Presentata l'infrastruttura per l'Agenda Digitale Marche
Lo sviluppo di reti ad alta velocità, le tecnologie computing Cloud avranno presto lo stesso impatto rivoluzionario che ebbe un secolo fa lo sviluppo delle reti dell’elettricità e dei trasporti. Con il progetto strategico regionale Marche Cloud (Mcloud) si sta realizzando un’infrastruttura di computing cloud innovativa ed avanzata, che si propone di erogare nuovi servizi digitali ad alto contenuto tecnologico alla PA, alle imprese e ai cittadini, modernizzando la Regione e contestualmente realizzando importanti economie di scala e garantendo opportunità di business per il nostro territorio. “La disponibilità di reti e servizi innovativi accessibili tramite la Cloud – spiega il presidente della Regione Gian Mario Spacca – non è solo un’infrastruttura economica fondamentale per la competitività della nostra Regione ma anche un’opportunità di “exit strategy” dalla crisi. Per questo occorre realizzare un progetto di sistema, che coinvolga domanda e offerta, indirizzato a superare, progressivamente ma con tempi definiti, il ritardo digitale di tutte le componenti della società civile. Un driver fondamentale sarà l’erogazione tramite Cloud dei servizi on-line della Pubblica Amministrazione che verrà incontro alle richieste delle fasce più avanzate di utenza, ma anche l’erogazione di servizi di sostegno per le fasce più deboli della popolazione (come ad esempio assistenza domiciliare).
Un più largo impiego in tutta l’economia di servizi digitali via Cloud – prosegue Spacca – permetterà di rendere sempre più trasparenti gli atti, di organizzare in modo migliore il lavoro incrementando la produttività e più in generale garantirà una grande semplificazione di tutte le procedure.
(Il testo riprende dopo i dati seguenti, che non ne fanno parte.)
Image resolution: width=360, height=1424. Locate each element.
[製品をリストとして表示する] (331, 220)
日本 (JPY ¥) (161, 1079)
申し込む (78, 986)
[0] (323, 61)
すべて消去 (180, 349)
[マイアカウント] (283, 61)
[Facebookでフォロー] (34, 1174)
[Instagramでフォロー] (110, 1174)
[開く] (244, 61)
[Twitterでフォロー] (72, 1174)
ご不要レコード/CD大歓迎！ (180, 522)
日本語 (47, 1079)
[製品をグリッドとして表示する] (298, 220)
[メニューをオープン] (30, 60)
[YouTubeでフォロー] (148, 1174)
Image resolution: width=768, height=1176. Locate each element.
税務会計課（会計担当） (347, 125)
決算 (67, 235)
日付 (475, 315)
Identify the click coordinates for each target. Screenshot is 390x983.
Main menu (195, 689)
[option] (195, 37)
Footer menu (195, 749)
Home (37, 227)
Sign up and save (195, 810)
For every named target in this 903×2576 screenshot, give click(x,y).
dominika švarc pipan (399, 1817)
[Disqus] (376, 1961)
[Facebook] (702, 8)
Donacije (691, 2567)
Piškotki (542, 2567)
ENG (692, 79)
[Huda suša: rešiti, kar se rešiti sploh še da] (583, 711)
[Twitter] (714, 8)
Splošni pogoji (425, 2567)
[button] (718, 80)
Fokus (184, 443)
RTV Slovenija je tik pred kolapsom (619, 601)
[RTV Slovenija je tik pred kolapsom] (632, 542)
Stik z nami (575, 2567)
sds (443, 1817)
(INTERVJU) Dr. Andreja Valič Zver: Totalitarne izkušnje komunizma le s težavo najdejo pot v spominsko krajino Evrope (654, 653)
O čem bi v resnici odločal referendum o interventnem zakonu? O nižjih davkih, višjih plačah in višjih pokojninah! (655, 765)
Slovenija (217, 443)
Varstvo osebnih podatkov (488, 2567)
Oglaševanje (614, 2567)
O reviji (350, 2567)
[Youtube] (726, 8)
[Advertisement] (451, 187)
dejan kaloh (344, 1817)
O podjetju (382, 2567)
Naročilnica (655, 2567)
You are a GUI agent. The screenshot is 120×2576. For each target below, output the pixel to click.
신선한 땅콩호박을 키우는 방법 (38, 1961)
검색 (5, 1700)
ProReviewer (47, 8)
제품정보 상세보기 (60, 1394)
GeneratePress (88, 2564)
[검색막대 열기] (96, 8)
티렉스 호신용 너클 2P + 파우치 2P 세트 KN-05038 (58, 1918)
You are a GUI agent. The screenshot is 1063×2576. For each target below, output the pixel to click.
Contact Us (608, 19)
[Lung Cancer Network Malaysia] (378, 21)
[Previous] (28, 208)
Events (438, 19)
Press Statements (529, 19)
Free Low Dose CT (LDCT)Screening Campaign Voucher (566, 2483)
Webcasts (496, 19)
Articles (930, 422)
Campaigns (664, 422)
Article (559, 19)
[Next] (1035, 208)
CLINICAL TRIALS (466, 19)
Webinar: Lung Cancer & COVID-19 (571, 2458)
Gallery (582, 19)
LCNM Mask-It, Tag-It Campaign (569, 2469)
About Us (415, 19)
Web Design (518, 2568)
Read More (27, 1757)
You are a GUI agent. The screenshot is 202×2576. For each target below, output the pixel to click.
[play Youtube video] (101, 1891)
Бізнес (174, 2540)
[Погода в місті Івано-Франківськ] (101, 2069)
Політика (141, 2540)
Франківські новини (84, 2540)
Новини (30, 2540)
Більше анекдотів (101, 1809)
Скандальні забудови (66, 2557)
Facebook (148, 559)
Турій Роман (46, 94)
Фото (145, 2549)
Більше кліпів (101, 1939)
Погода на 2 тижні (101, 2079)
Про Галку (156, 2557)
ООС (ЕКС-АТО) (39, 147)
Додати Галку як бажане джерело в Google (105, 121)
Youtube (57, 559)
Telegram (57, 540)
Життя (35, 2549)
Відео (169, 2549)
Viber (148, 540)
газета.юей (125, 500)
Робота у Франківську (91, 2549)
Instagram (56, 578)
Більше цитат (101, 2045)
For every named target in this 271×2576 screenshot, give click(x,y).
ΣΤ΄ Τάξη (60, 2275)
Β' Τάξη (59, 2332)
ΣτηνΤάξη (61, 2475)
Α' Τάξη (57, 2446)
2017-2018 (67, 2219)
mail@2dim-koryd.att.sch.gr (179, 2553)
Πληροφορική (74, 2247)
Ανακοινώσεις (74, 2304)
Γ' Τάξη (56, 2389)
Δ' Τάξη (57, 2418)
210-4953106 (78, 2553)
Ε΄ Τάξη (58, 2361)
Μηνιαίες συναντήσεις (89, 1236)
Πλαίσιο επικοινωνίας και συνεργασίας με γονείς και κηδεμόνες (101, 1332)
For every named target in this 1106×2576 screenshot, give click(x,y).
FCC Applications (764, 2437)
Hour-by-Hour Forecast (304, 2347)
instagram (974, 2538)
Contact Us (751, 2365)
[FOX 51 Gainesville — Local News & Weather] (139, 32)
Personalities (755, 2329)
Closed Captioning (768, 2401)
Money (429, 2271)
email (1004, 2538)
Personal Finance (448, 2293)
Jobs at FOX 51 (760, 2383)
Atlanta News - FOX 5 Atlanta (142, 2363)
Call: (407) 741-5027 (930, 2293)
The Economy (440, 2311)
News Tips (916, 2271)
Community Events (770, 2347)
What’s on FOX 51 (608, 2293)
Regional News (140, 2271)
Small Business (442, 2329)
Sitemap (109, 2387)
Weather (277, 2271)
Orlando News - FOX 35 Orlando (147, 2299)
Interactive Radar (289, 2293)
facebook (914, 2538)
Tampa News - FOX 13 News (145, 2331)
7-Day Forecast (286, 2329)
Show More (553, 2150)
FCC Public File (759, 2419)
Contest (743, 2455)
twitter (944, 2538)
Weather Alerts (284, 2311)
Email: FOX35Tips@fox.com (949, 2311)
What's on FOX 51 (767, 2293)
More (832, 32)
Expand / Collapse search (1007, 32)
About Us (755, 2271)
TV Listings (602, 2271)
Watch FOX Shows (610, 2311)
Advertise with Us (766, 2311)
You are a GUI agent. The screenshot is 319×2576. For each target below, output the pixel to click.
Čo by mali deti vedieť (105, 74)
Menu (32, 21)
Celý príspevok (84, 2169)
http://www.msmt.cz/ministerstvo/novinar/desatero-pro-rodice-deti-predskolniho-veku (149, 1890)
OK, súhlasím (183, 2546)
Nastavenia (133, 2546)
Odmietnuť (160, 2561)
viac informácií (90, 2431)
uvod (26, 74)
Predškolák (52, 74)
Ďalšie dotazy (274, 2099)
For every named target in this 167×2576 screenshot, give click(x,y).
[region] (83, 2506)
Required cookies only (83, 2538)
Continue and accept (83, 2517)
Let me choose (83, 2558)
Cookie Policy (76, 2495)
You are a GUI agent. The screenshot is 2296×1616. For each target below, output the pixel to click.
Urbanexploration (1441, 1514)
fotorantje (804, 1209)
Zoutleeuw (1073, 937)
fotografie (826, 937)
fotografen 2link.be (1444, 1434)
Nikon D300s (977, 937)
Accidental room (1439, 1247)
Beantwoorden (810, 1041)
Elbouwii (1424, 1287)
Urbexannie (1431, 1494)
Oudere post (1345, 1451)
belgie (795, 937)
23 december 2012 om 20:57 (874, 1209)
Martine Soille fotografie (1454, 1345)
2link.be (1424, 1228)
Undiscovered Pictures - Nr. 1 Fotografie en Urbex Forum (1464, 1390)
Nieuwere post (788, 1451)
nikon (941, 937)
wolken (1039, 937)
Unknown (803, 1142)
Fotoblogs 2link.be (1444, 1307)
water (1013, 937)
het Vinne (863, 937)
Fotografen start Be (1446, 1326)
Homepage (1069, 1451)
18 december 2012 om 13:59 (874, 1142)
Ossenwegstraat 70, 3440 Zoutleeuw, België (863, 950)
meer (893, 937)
In particolare ad aziende ed istituzioni pubbliche la Cloud consentirà inoltre di aumentare l’efficienza e l’innovazione, di sviluppare nuovi prodotti e servizi, di incrementare la crescita della produttività, di migliorare e semplificare la vita dei cittadini e delle imprese, di stabilire sinergie e rinvigorire attività di R&S in ambito ICT con le Università ed Enti di Ricerca Nazionali ed Internazionali. Stiamo parlando di un progetto di visione – conclude il presidente – che guarda al futuro con molta concretezza e che inciderà su tutti i settori della vita quotidiana della comunità regionale”.